Saved data entries:
((

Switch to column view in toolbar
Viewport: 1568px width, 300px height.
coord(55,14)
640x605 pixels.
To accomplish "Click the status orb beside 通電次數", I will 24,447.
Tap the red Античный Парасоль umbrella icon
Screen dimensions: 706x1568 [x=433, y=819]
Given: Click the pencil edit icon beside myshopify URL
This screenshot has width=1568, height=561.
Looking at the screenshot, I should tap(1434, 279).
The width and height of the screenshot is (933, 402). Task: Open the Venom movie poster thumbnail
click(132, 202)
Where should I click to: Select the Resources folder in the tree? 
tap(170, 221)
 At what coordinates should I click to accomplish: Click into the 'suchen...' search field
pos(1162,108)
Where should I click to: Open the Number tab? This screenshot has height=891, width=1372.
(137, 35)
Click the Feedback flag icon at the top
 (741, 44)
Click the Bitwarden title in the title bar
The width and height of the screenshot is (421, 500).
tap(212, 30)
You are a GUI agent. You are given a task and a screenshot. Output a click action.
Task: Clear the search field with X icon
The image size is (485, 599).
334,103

))

Activity - Extract, exactly, the lines above that begin at the line containing "Where should I click to: Open" and end at the final line of the records; add no other text.

Solution to this task -
Where should I click to: Open the Number tab? This screenshot has height=891, width=1372.
(137, 35)
Click the Feedback flag icon at the top
 (741, 44)
Click the Bitwarden title in the title bar
The width and height of the screenshot is (421, 500).
tap(212, 30)
You are a GUI agent. You are given a task and a screenshot. Output a click action.
Task: Clear the search field with X icon
The image size is (485, 599).
334,103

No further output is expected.